Material for the task:

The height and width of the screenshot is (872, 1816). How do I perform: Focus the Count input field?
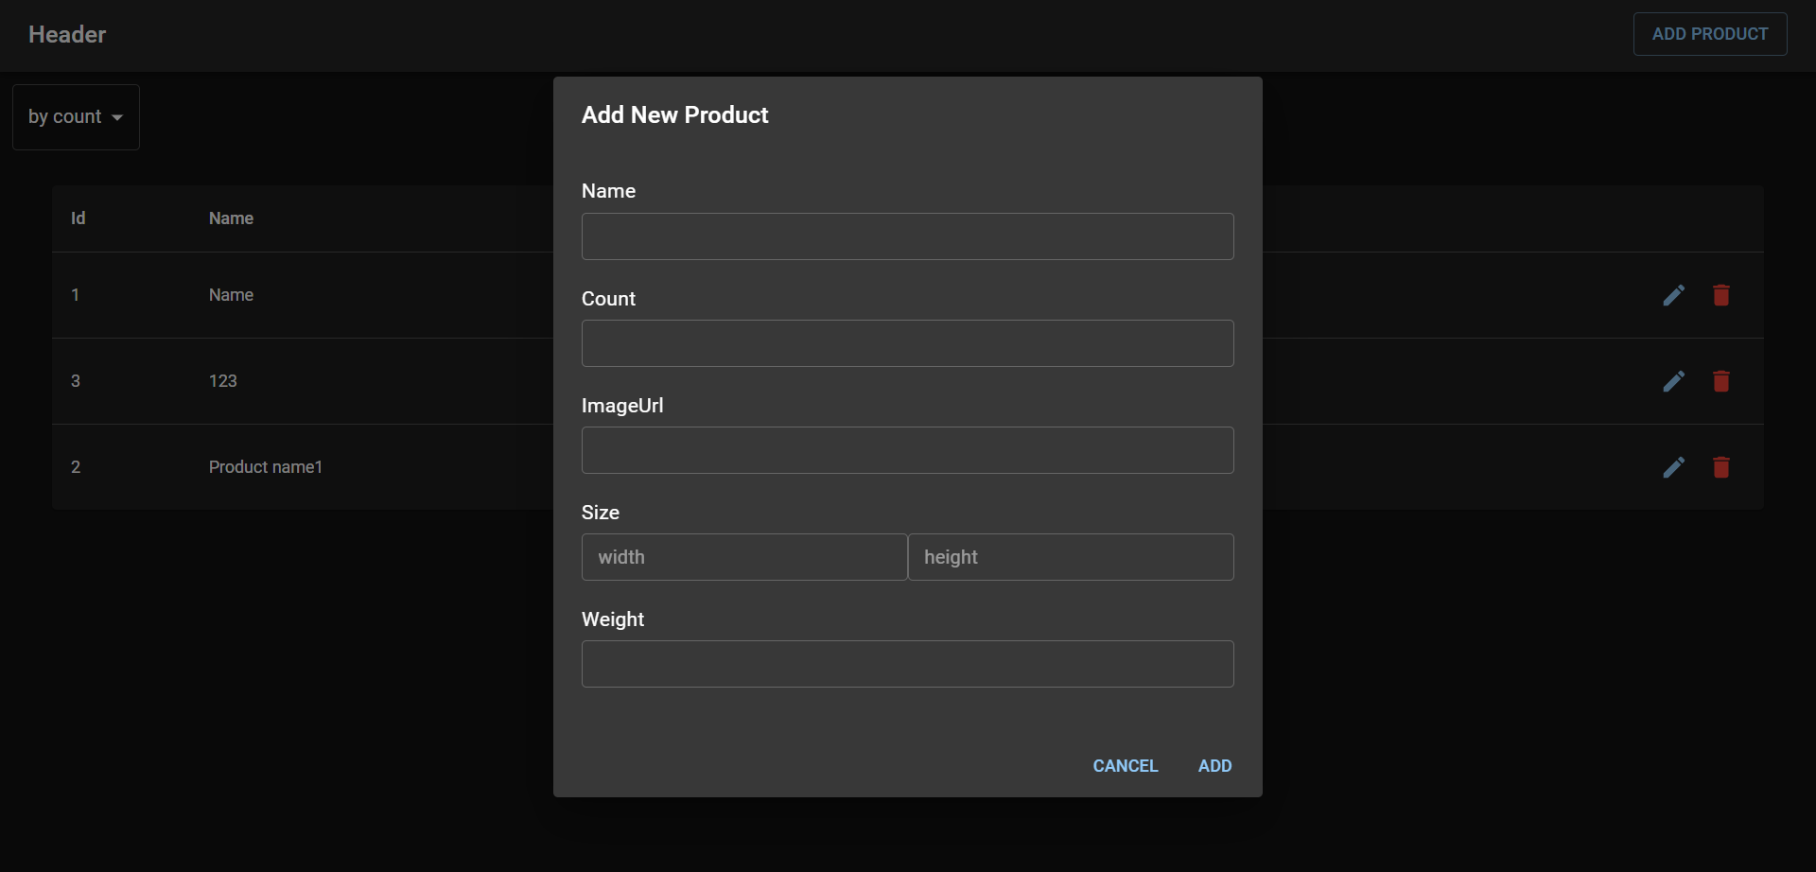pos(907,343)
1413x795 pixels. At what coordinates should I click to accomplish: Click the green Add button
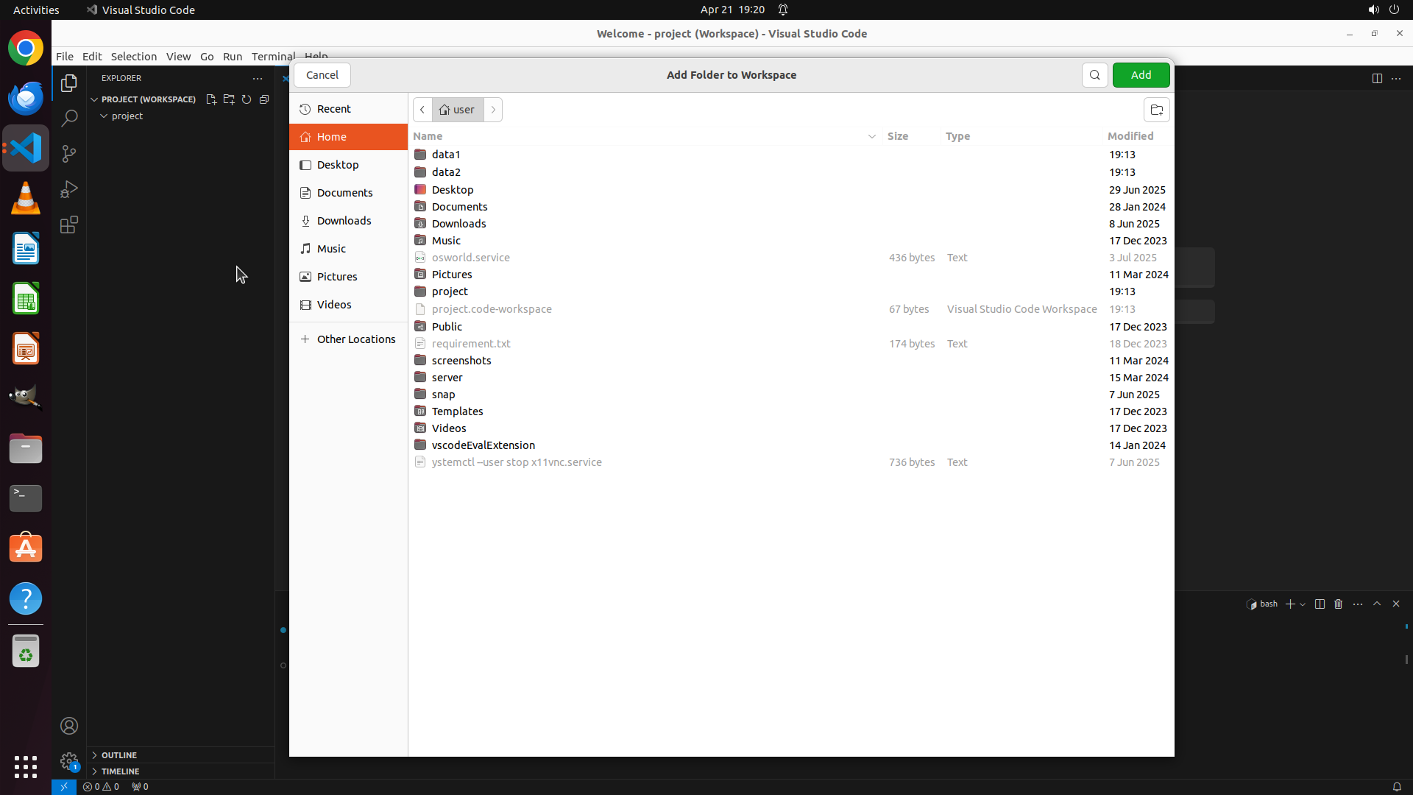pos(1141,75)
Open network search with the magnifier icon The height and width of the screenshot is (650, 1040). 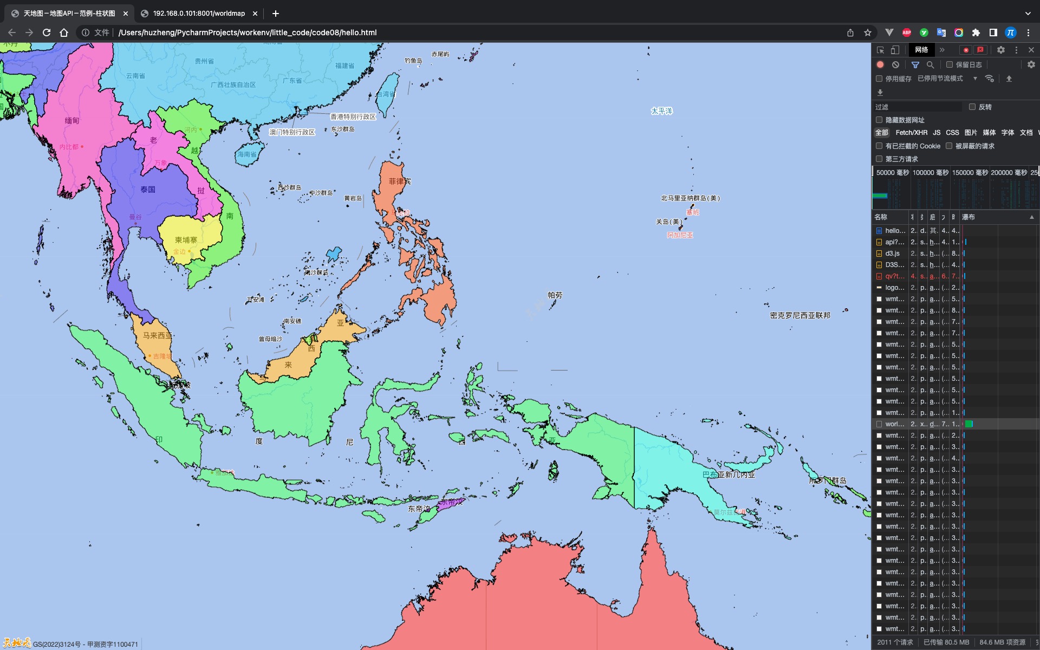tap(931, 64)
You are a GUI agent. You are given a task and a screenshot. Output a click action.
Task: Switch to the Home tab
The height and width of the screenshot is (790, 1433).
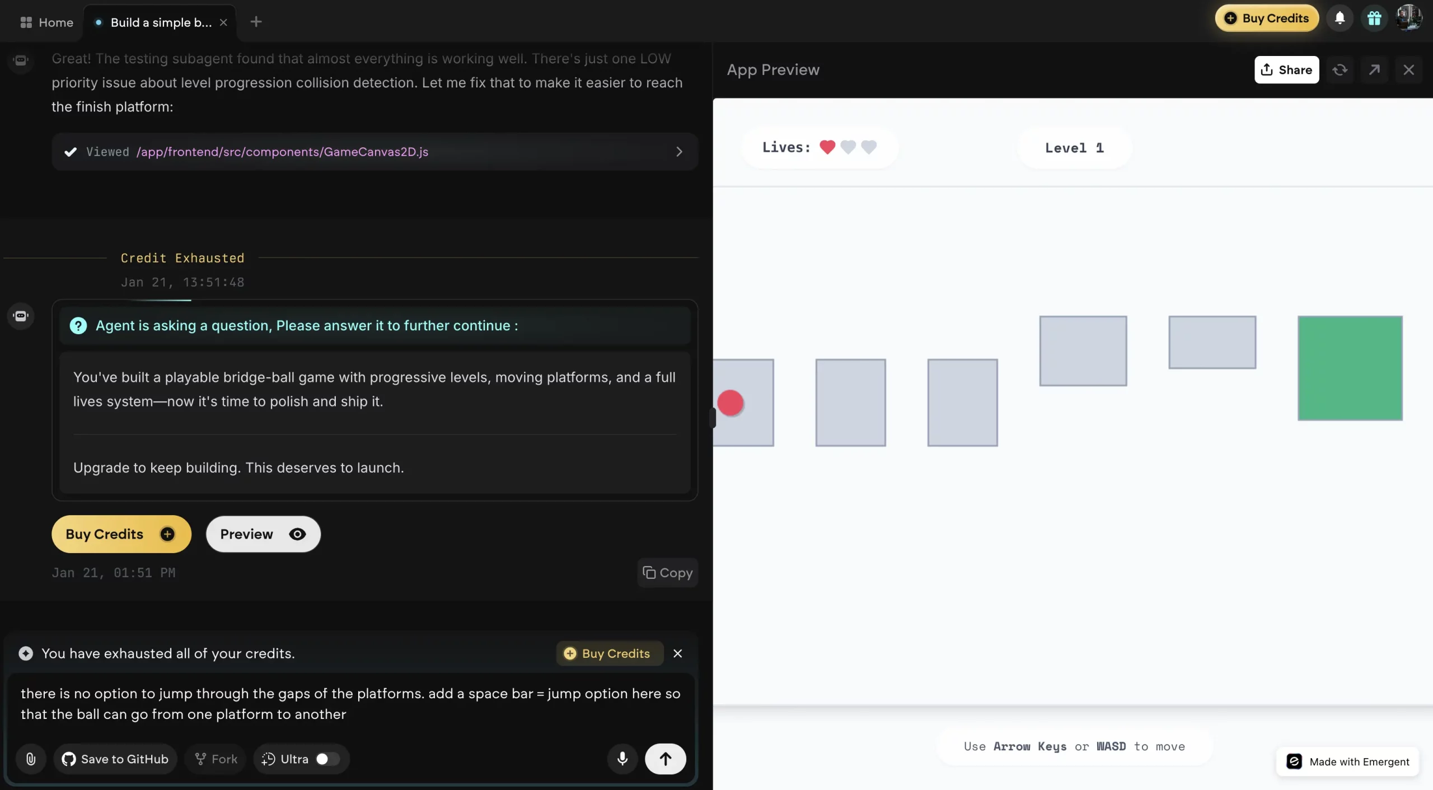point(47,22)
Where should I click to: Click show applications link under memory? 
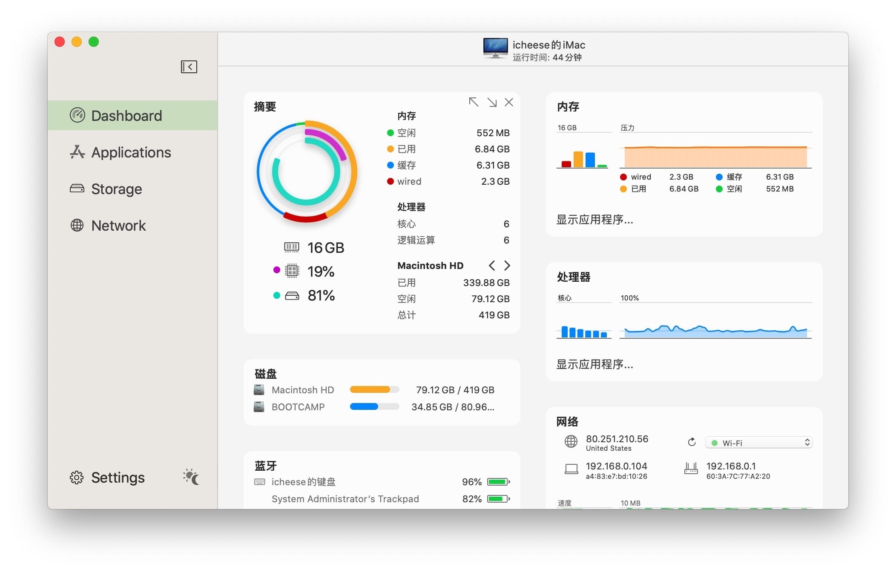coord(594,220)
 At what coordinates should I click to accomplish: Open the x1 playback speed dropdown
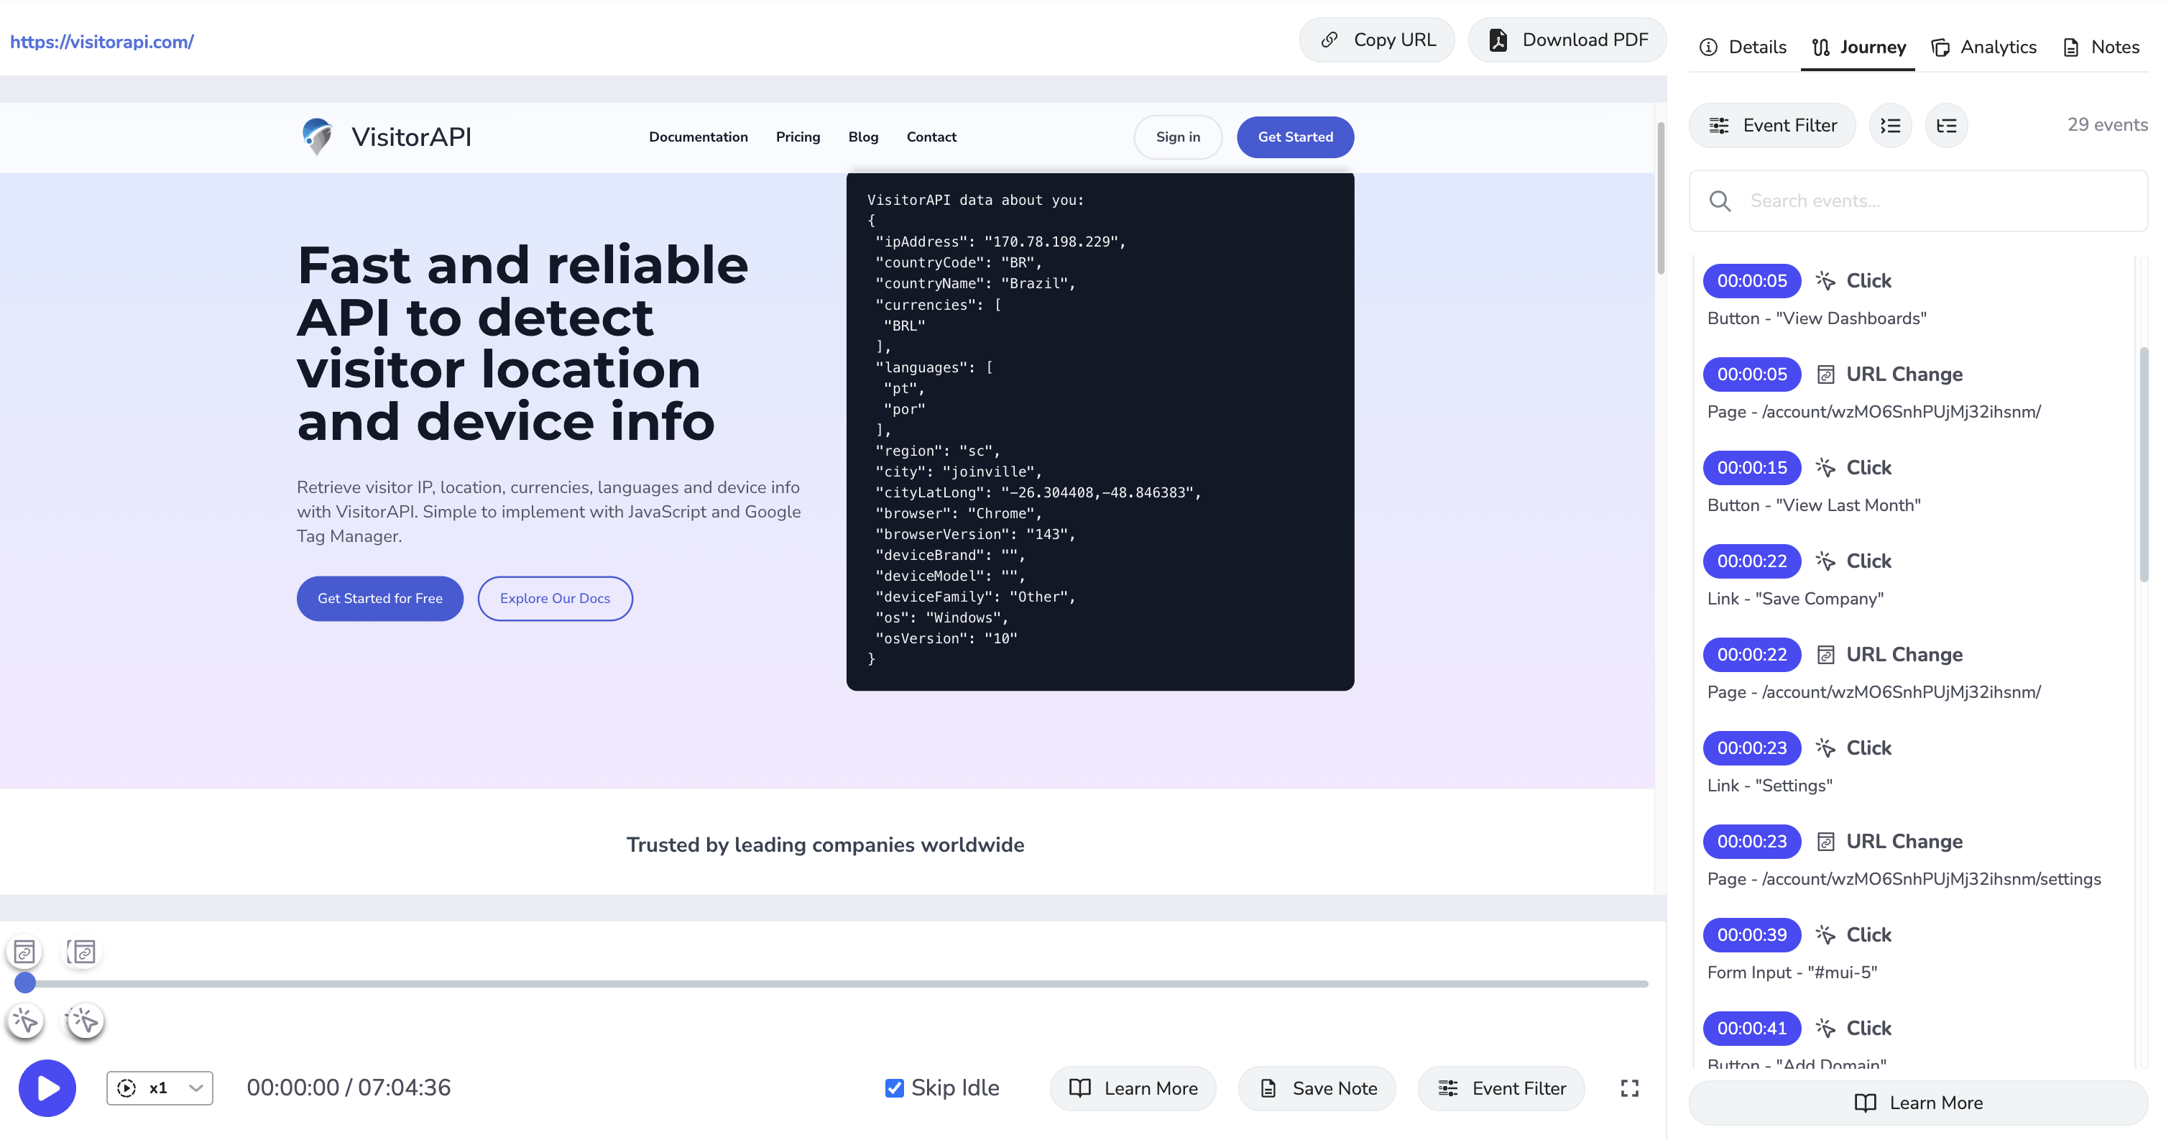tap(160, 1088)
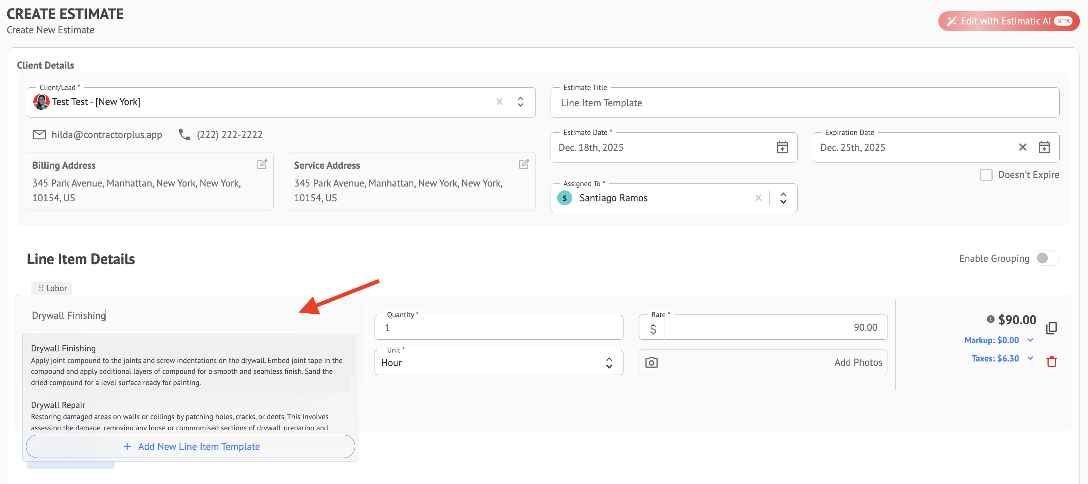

Exercise:
Pictures are not part of the copy. Extract exactly the lines from the line containing "Task: Switch to the Home tab" through the final line of the entries above, both included.

Final answer:
Task: Switch to the Home tab
The height and width of the screenshot is (790, 1433).
point(47,22)
Where should I click to: Click show applications link under memory? 
coord(594,220)
 At what coordinates should I click to accomplish: Open the x1 playback speed dropdown
tap(160, 1088)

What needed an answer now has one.